WORK REQUEST:
Only the first line of the listing and the lines after it, up to and including the one containing "Task: Favorite the", should be retyped exactly.

TASK INPUTS:
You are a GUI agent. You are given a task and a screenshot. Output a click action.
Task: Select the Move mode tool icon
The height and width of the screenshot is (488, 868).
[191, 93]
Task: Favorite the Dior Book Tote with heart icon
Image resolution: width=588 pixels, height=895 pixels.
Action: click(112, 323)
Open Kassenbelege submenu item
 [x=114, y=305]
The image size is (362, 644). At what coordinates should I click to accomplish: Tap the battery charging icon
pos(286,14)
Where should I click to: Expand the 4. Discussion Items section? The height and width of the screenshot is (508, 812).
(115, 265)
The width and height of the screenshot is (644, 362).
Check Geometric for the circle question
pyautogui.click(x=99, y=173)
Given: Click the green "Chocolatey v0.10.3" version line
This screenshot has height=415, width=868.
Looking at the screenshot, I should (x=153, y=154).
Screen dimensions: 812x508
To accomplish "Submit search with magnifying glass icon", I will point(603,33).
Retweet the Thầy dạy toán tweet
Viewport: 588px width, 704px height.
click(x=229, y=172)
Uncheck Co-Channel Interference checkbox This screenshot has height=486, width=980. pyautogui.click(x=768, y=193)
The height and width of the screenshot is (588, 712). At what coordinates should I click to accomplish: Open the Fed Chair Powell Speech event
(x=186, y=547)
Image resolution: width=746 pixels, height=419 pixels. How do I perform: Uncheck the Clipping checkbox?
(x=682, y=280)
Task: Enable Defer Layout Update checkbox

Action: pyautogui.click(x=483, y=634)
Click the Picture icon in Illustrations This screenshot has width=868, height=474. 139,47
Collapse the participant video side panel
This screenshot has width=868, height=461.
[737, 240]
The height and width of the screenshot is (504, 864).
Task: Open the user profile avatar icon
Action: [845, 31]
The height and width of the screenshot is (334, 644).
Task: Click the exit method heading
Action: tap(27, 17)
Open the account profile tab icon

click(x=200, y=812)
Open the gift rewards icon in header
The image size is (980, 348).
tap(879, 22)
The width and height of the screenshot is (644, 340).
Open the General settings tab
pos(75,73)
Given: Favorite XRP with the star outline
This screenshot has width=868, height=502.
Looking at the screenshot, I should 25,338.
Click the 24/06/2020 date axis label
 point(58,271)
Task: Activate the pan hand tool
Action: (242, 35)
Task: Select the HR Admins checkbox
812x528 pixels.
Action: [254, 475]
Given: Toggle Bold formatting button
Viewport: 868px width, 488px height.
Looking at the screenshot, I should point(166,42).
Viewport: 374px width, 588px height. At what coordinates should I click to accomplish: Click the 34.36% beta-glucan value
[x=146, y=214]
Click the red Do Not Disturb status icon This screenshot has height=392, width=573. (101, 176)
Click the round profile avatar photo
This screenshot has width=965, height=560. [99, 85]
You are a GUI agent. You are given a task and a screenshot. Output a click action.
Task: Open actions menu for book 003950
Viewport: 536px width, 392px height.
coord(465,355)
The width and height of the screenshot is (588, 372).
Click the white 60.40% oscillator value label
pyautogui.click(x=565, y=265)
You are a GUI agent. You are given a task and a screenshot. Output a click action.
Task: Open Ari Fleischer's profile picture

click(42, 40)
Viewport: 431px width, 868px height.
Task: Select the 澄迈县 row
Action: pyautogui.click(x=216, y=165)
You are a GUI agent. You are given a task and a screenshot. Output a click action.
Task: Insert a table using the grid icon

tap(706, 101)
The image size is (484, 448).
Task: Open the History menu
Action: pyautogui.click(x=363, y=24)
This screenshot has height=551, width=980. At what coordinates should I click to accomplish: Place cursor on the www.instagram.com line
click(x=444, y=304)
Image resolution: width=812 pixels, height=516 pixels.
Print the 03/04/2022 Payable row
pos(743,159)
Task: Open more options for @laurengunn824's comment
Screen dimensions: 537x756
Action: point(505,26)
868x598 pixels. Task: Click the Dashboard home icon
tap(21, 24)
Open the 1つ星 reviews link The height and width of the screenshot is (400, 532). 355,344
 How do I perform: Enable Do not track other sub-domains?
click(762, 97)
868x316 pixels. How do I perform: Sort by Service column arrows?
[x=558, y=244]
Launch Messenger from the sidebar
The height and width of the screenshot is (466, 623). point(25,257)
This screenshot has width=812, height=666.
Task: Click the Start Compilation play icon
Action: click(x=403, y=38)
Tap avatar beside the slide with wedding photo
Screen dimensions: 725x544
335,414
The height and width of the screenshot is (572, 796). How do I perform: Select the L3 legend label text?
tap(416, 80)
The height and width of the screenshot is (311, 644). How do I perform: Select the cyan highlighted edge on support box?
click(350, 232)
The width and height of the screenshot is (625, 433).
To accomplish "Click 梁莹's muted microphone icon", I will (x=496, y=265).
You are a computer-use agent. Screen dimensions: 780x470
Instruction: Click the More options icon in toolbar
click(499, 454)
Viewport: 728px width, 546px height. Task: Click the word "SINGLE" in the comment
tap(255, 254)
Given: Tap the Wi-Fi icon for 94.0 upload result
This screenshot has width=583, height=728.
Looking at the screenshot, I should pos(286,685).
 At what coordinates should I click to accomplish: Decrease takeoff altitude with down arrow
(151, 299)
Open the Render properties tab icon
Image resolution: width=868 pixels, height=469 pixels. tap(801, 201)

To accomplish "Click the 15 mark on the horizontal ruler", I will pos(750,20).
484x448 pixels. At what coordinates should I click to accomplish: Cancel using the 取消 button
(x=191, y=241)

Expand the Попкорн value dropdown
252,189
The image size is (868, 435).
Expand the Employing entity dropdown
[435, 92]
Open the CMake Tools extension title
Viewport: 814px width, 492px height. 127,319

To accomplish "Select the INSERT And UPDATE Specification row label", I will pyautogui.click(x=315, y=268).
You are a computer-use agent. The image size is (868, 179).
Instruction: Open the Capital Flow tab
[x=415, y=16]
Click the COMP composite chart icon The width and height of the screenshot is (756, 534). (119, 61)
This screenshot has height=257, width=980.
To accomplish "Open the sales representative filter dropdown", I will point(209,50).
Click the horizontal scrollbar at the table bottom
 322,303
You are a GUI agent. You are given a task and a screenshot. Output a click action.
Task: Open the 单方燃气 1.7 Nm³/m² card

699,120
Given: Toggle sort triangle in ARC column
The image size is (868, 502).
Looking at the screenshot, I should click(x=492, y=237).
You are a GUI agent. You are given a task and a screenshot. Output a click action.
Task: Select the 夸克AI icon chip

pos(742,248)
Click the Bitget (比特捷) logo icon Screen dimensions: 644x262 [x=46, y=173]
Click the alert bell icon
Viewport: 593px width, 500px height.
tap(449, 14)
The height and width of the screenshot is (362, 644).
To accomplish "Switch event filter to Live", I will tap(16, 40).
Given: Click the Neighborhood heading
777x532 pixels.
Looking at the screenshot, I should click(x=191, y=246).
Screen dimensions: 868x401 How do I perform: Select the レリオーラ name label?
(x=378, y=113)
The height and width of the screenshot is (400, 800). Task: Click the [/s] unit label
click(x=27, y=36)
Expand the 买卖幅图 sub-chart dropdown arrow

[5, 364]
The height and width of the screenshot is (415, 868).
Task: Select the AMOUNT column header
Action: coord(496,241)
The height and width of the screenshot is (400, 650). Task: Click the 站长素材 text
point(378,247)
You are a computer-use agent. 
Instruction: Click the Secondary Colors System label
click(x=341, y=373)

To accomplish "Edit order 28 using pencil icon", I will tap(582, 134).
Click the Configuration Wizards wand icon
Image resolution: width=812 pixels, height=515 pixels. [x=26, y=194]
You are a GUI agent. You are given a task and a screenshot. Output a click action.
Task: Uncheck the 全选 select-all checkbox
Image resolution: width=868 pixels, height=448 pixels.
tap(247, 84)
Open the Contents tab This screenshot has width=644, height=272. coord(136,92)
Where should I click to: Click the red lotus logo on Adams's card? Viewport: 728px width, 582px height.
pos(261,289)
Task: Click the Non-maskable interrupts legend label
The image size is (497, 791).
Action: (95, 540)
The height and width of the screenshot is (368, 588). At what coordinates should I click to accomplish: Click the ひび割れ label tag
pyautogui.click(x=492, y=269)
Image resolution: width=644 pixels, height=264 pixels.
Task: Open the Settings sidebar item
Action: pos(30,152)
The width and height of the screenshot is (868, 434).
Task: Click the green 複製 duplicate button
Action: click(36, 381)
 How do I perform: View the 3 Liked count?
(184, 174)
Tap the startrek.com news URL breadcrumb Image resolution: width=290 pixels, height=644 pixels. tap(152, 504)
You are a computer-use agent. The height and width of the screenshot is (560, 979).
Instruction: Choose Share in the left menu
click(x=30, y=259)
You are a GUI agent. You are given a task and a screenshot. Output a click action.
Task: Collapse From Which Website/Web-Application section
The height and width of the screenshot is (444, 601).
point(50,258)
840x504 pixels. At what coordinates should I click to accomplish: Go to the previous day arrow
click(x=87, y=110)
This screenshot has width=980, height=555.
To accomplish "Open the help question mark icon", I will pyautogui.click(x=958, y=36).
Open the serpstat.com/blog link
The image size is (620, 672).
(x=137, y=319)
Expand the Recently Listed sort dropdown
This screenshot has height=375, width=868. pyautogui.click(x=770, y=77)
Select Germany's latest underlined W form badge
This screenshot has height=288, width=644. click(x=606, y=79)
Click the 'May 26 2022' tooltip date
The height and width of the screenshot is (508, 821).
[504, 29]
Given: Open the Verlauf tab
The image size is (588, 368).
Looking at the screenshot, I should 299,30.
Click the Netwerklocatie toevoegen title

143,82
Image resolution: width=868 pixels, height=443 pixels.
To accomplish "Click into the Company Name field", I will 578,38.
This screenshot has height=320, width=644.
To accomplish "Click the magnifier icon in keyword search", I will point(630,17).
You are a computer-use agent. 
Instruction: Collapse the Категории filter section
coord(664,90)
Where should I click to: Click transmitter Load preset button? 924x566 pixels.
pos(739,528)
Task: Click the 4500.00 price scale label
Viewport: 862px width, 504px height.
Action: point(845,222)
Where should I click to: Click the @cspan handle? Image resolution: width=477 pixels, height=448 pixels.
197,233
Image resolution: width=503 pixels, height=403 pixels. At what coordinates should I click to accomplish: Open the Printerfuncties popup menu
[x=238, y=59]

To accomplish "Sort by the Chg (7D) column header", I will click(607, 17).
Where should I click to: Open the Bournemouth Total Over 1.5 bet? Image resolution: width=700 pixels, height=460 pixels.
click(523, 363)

OUTPUT:
You are a GUI agent. You are given a task and a screenshot. Output a click action.
Task: Select the Move mode tool icon
The height and width of the screenshot is (488, 868).
[191, 93]
Task: Favorite the Dior Book Tote with heart icon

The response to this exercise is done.